Выбрать главу
* * *
Давно мы перешли на телеграммы, и писем не останется от нас. «Целую. Жду» — и коротко, и прямо, и долетит скорее — в тот же час. Хотя дороги наши стали шире, разлуки стали призрачны, как сны, когда благодаря Ту-104 перелетаем в зиму из весны. И всё же всё осталось, как и было: над заметенной пашней воронье да облака, летящие уныло. В глазах твоих расплывчатых вранье. Я помню Волгу в пятнах пересвета, а на песчаных заплесках следы, и вновь — тебя, похожую на лето, на летний день под солнцем у воды. Я вижу — вспоминаю: степь умолкла, прохладу тихо к берегу несло, а у тебя в глазах струилась Волга, и тень твоя ложилась на весло. Притихшая река казалась кроткой, вниз оседали сумерки, как снег, густая тьма пружинилась под лодкой, и чайки улетали на ночлег. Хотелось крикнуть Волге,                                          крикнуть людям, земле своей,                           всему, что есть в крови:
«Спасибо, жизнь!..» Просил:              «Давай разбудим все берега признанием в любви». А ты молчала, век не размыкая, потом сказала:                          «Сыро над водой… Греби обратно…»

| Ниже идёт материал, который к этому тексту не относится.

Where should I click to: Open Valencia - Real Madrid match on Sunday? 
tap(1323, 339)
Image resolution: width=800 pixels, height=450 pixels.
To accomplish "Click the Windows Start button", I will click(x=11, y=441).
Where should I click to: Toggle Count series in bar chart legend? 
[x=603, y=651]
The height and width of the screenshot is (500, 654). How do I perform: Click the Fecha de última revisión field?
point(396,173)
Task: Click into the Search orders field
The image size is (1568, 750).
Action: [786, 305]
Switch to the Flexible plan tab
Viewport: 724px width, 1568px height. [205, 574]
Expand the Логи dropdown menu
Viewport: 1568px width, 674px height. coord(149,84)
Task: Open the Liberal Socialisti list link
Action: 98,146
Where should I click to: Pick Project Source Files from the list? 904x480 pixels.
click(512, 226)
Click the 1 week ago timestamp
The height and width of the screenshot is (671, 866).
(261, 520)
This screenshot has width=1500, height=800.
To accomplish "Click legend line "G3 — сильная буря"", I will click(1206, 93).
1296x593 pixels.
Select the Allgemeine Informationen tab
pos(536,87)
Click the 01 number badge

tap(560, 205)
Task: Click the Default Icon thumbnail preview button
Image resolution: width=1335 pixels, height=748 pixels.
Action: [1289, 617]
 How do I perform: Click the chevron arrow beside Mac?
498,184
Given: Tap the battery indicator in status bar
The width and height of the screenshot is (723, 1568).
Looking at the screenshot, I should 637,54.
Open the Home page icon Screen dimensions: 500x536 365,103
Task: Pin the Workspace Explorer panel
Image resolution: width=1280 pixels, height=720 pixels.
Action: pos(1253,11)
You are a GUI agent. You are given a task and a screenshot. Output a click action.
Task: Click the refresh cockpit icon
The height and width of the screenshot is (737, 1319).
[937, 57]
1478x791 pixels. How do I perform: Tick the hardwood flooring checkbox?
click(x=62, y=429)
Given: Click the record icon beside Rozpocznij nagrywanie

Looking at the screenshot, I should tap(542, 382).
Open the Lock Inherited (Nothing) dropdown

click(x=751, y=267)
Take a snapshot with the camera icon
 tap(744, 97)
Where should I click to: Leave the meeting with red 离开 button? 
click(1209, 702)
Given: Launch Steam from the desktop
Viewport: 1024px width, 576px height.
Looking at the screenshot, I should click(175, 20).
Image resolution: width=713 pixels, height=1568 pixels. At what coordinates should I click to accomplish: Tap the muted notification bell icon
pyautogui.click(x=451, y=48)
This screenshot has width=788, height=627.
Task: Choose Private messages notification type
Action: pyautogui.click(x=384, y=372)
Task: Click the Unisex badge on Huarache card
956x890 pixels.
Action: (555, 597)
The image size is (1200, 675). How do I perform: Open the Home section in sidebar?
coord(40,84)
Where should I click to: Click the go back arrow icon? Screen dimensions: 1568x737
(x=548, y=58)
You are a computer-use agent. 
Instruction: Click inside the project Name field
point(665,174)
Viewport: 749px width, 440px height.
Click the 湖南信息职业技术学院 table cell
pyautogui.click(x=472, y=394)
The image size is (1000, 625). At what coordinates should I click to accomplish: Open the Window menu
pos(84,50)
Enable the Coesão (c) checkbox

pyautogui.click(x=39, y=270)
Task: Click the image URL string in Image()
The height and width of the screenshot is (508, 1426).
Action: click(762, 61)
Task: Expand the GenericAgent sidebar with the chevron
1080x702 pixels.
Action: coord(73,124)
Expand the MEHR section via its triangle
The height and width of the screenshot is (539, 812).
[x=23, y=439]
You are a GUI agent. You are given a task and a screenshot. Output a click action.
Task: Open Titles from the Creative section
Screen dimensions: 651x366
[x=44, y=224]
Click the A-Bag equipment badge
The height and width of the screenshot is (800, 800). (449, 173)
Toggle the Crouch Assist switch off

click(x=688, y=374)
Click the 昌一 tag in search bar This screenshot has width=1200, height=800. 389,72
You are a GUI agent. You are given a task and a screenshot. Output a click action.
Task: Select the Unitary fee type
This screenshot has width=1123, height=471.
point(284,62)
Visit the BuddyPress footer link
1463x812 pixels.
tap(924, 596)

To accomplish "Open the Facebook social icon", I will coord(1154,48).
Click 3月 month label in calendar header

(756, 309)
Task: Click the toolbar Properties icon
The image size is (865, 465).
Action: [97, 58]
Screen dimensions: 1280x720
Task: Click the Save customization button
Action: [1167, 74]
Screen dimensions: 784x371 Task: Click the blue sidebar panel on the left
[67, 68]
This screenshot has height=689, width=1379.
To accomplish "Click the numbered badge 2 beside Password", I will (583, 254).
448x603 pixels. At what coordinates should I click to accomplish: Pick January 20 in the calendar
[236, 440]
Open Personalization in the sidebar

Да, ты вся такая. Я замирал над зреющей бедой…
* * *
«Ты что?» — «Не сплю, не сплю, тихонько брежу». Я встрепенулся по привычке фронтовой. «Стонал ты будто бы…» А сумерки всё реже. Взревел мотором грузовик передовой. Но всё ж снега уже как будто обвеснели, чернеет кое-где озимая земля, и теплый ветер навевает еле-еле, он за ночь обаукал все поля. Да, все поля он обаукал, вешний ветер. Да, обвеснели и осели все снега. И замечательно просторно жить на свете! Как никогда, земля родная дорога. Шофер, мой друг, дороги будут, ты счастливый. Мы нашу землю обновляем — ей пора. Встает из-за бугра, за снежной гривой, село мое, мои Быковы хутора.
6. СТАРЫЙ КОММУНИСТ
Два дома через улицу                                        смотрят друг на друга. Два друга                  часто видят                                       в окно один другого. Встречаются. Поклонятся:                                              «Здорово!»                                                                — «А, здорово!..» Уже обоим головы посеребрила вьюга. Года идут. Года идут.                         Они молчат про это, вот разве пионеры расспросами встревожат. Нет, не считают пенсию                                       получкой с того света. От них ты не услышишь, что век, пожалуй, прожит. «Привет, Никита Лаврович!» —                                                  Квитко протянет руку. «Садись, Михал Петрович!                                                   Ты что приходишь редко? — Юфатов выйдет в горницу:                                              — А вот и табуретка…» Садятся. Улыбаются                       взволнованно друг другу.